The roof dome 10 has twenty radially disposed arcuate frame members 14 which determine a part-spherical structure, with an arcuate dimension b of about 25 mm, and with a spacing a relative to each other at ground level of rather more than 6 m.
The arcuate frame members 14 rest with their lower ends on the bed plate 12 and at their other ends are connected to a central roof ring 16, the diameter e of which in this case is 2.25 mm while the upper height h above the bed plate is 15 m. Each two adjacent arcuate frame members 14 form a skin panel 20 which is curved in the curved plane of the part-spherical structure and which is of an upwardly tapering configuration, in the form of an elongated spherical triangle in which four transverse bars 18 extend, being fixed at both ends to the two arcuate frame members 14.

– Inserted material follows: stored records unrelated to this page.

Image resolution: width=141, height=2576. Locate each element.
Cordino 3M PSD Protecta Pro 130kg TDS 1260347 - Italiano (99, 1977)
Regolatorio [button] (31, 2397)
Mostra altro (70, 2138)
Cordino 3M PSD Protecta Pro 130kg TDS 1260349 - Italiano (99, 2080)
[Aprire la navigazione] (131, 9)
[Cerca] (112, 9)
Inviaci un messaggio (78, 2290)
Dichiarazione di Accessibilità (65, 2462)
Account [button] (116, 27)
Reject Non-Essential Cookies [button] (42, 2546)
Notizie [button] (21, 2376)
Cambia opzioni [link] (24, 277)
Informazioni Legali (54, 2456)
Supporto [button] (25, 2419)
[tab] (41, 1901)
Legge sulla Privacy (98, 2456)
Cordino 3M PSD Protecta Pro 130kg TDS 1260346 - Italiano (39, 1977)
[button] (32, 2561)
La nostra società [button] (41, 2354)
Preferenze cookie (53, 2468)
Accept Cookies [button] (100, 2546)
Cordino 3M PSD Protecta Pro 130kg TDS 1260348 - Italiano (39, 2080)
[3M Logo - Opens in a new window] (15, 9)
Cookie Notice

The spacing i1 from the ground of a ring 19t comprising transverse bars 18 is for example 4.7 m, the spacing i2 from the ground of the next higher ring 19m is about 8.7 m. A further ring 19n is disposed above the ring 19m at a spacing q of 3 m. The four rings 19, 19n, 19m, 19t which can be seen in FIGS. 1 and 2, with the arcuate frame members 14 which extend across them, define between two frame members 14 four upwardly tapering panels 17, each of which has two mutually crossing diagonal cables 15 extending thereacross; the cables 15 are secured to the locations at which the frame members 14 and transverse bars 18 pass through each other.
Each of the skin panels 20 is made up in a compartmentalized configuration by means of three foils 22, 23 and 24 of translucent material; the foils 22, 23 and 24 are held between their pairs of frame members 14 over the entire arcuate length b thereof.

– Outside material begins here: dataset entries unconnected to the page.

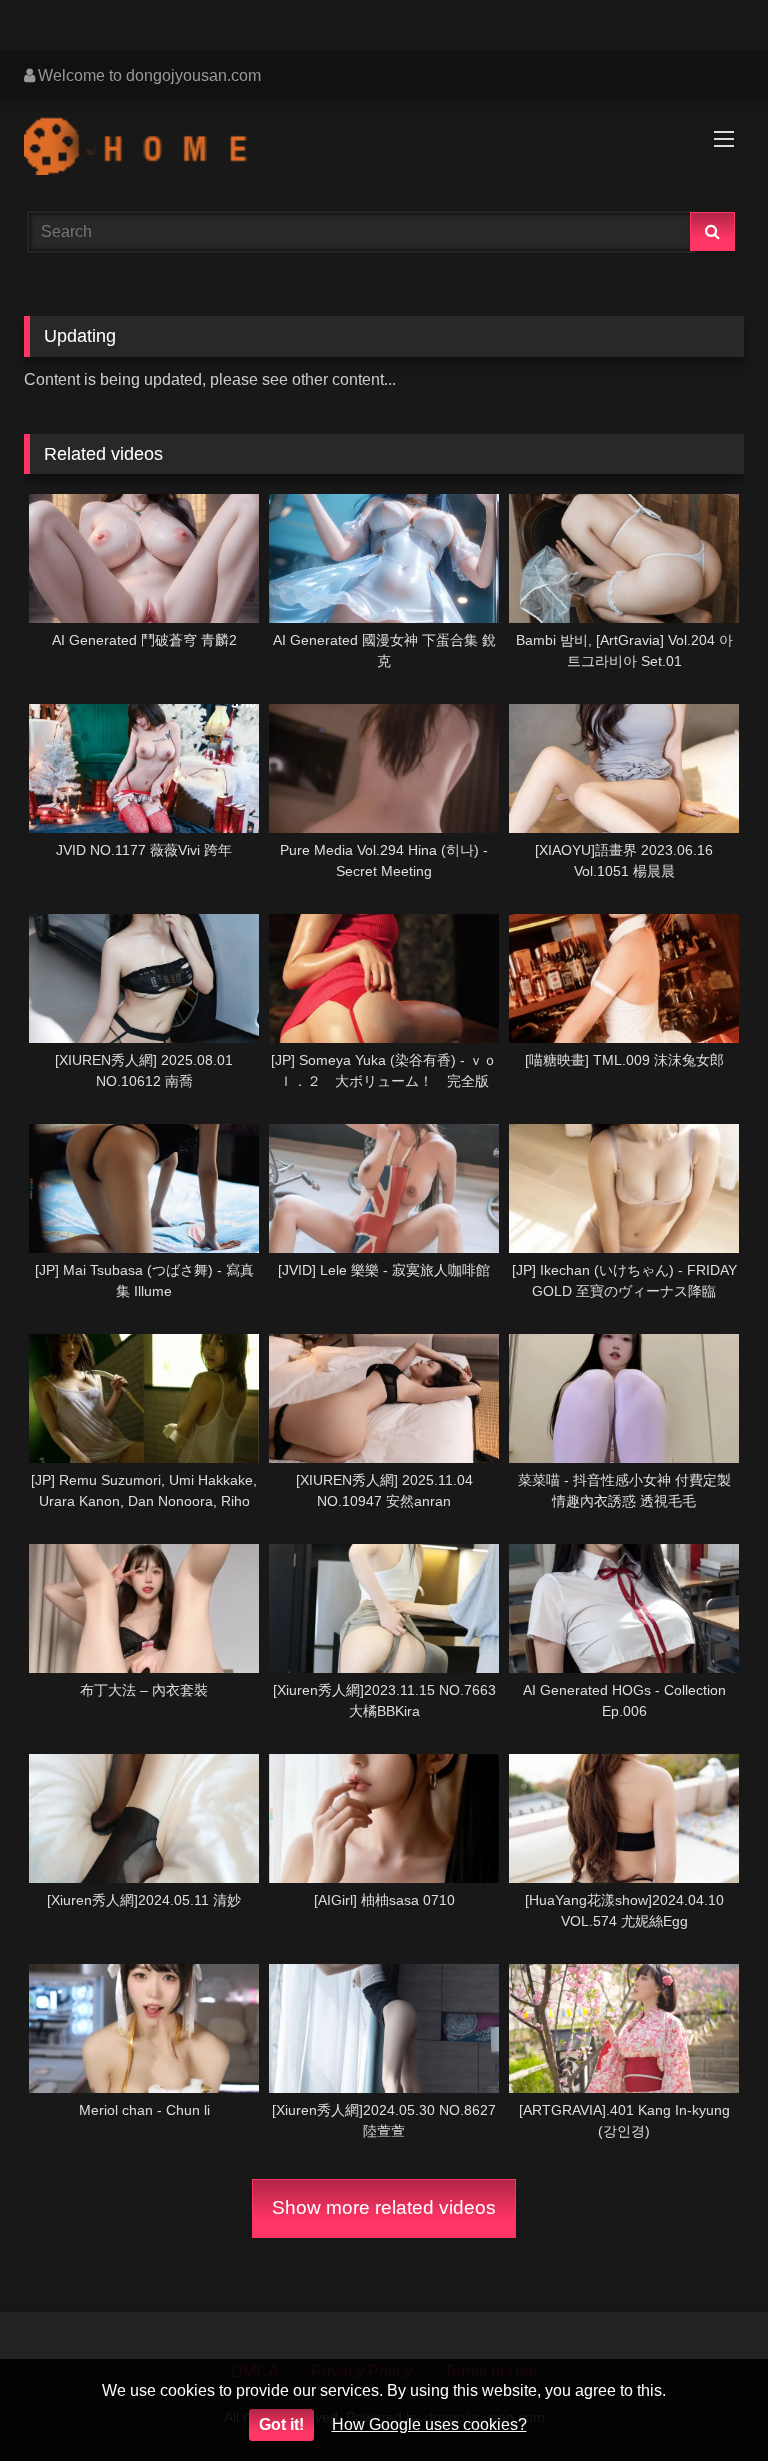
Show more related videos (384, 2207)
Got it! (281, 2424)
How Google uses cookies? (429, 2424)
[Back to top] (706, 2401)
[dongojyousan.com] (384, 149)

The three foils 22, 23 and 24 which are arranged in superposed relationship define two air chambers 25 and 26 to which air is supplied at the bottom end. The air is pumped by means of a low-pressure pneumatic system and tensions the foils 22 through 24 and in that way produces a unitary flutter-resistant compartment of large area in the form of a cushion 27 between the pairs of arcuate frame members 14. Reinforcing transverse cables 28 are fitted on to the outer foil 22 and fixed at both ends in the region of the frame members 14.
As shown in FIGS. 5 and 6, the base portion 30 of a shaped metal member acting as a rain drain channel 31 lies on each of the frame members 14, being held in position by fixing screws 34. The fixing screws 34 each pass through a tube portion 35 with wing lugs 36 thereon.

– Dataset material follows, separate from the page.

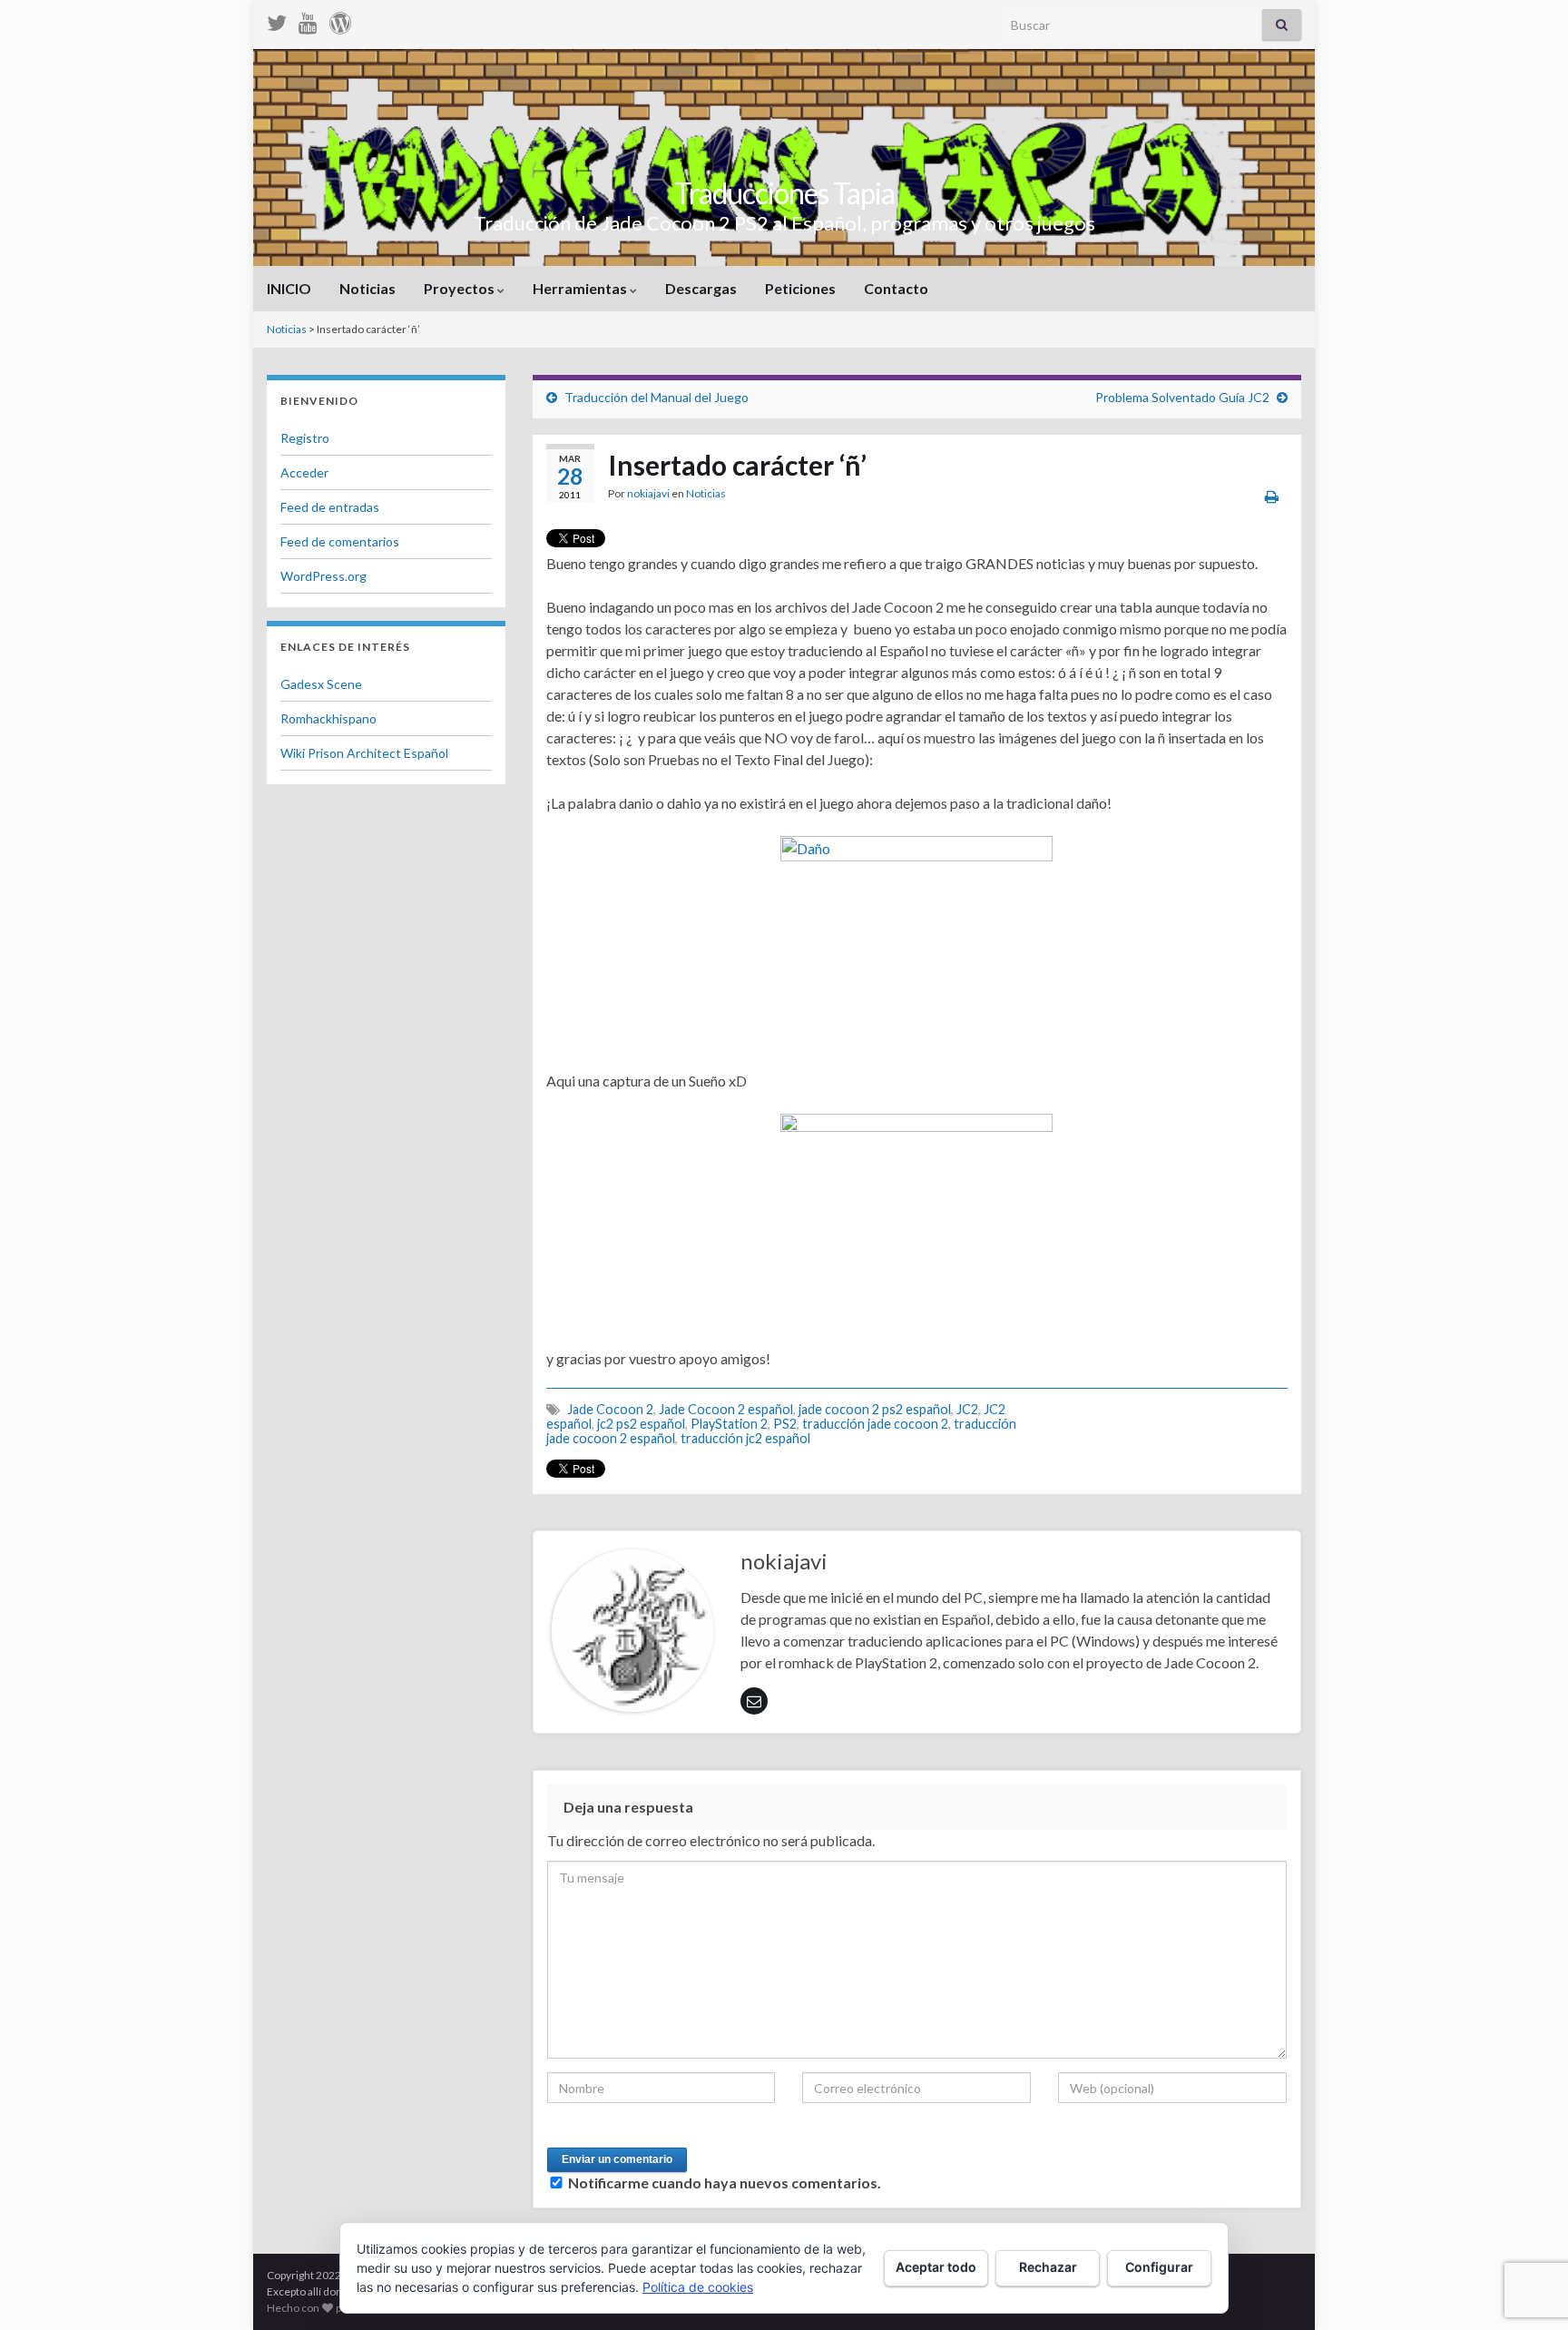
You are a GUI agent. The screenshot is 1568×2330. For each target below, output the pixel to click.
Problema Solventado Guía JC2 (1182, 397)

An eye 29 of the transverse cable 28 is pivotally connected to each of the lugs 36 by means of a pin or bolt 38. Tensioning means for the transverse cables 18 and the diagonal cables 15 are not shown in the drawing for the sake of enhanced clarity thereof.
The inclined side limbs 32 of the rain drain channel 31 each carry towards their ends a respective connecting member 40 which is extruded from an aluminum alloy and which in its cross-section comprises a L-shaped condensate catch channel 41 and an adjoining clamping portion 42; in a groove 43 of undercut configuration, the clamping portion 42 accommodates the region of a longitudinal edge 21 of the outer foil 22 and a clamping strip 44. The clamping strip 44 ensures that the tensioned outer foil 22 is held fast in the clamping portion 42 of the connecting member 40. The horizontal spacing s between two outer foils 22 in FIG. 6 is about 200 mm.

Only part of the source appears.